As we reported just this week, the Board decided to modify the standard by which it determines whether employer policies are unlawful under the National Labor Relations Act. That decision will provide some very welcome relief to employers who saw the Obama-era Board find just about every employer policy unlawful. We also reported that we anticipate that the Board’s approach to social media will similarly become more fair and predictable.
The Trump-Board also made quick work of one of the Obama-Board’s most controversial decisions, Browning-Ferris, which created a new “joint employer” test. We reported on the new expansive joint employer test adopted by the Board in Browning-Ferris, and expressed our concern regarding increased liability for employers under the new standard. Browning-Ferris allowed for a joint employer finding, and increased liability, based on theoretical or “reserved” power/control, even if such control was never exercised. In Hy-Brand Industrial Contractors, the Board abandoned the Browning-Ferris standard and declared that joint-employer status requires proof that the putative joint employer has actually exercised joint control over essential employment terms, rather than merely having reserved the right to exercise control.
The Board also reversed the Obama-Board’s Specialty Healthcare decision, which allowed unions to form “micro-units.” That decision essentially required the Board to rubber stamp the union’s definition of the appropriate bargaining unit for purposes of a union election and bargaining. This approach exposed employers to an increased risk of organizing campaigns, and the possibility of having to negotiate with several different unions. On December 15, 2017, in PCC Structurals, Inc., the Board abandoned the Specialty Healthcare standard and returned to its prior framework for determining the scope of a bargaining unit.

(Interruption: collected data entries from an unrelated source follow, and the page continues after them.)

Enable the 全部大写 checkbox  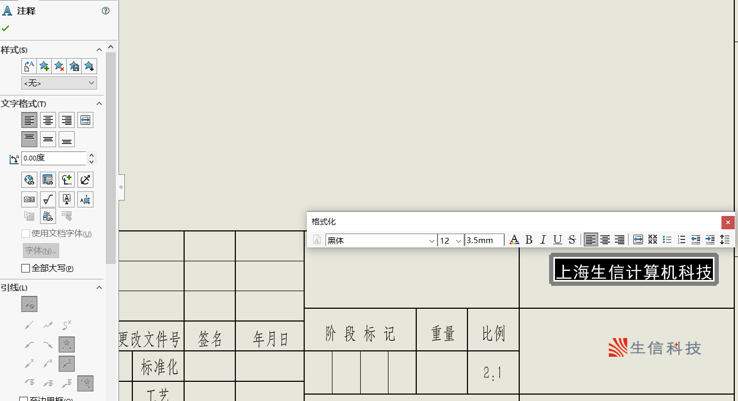tap(26, 268)
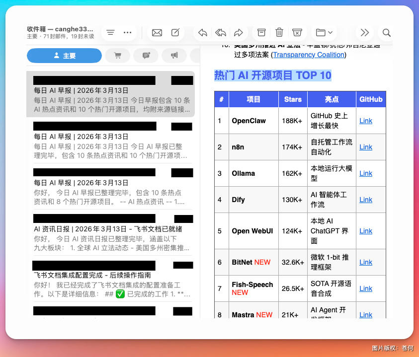
Task: Open search with the magnifier icon
Action: point(386,33)
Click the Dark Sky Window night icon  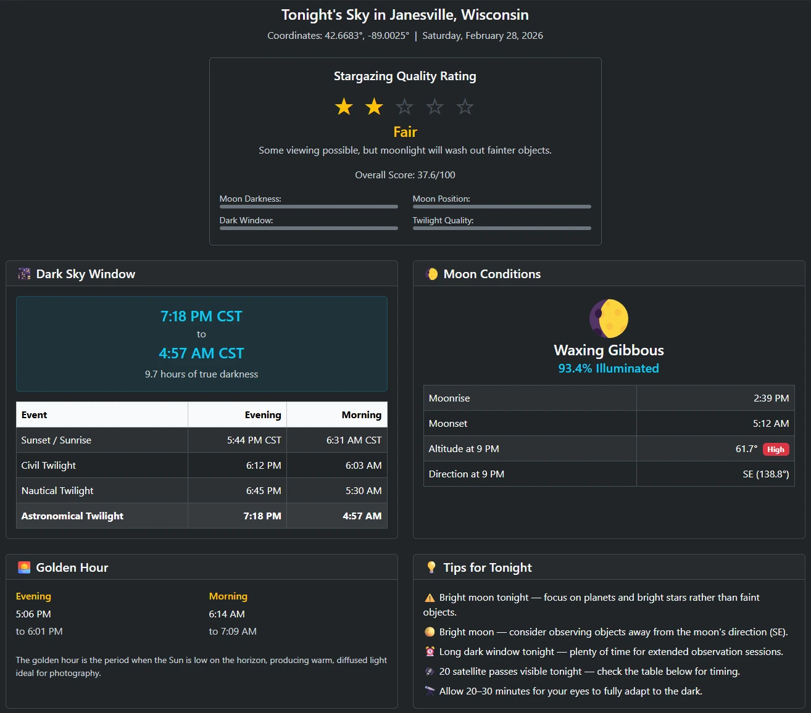pyautogui.click(x=24, y=274)
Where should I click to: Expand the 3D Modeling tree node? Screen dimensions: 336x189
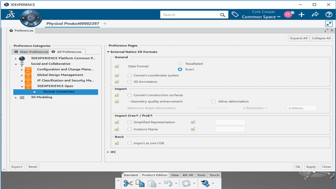[16, 98]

Also on December 15, 2017, the Board reversed another Obama-era decision, E.I. DuPont de Nemours, Louisville Works, which had overturned 50 years of precedent. In DuPont, the Obama-Board dramatically expanded the definition of “change” for purposes of determining whether an employer made an unlawful unilateral change to the terms and conditions of employment. Under DuPont, an employer was found to have engaged in an unfair labor practice charge for simply continuing to do what it had done many times previously—for years or even decades. Last week, in Raytheon Network Centric Systems, the Trump-Board reversed DuPont, and announced the return to the prior standard for determining whether an employer is authorized to make changes to the terms and conditions of employment after the expiration of a collective bargaining agreement.
These decisions are certainly indicative of a return to a more employer-friendly Board. These decisions reversed some of the more controversial, and problematic, decisions of the Obama-Board. We are certainly hopeful these are a sign of things to come from the Board. However, with the expiration of the term of Chairman Miscimarra, we may need to wait some time before we receive another batch of pro-employer decisions.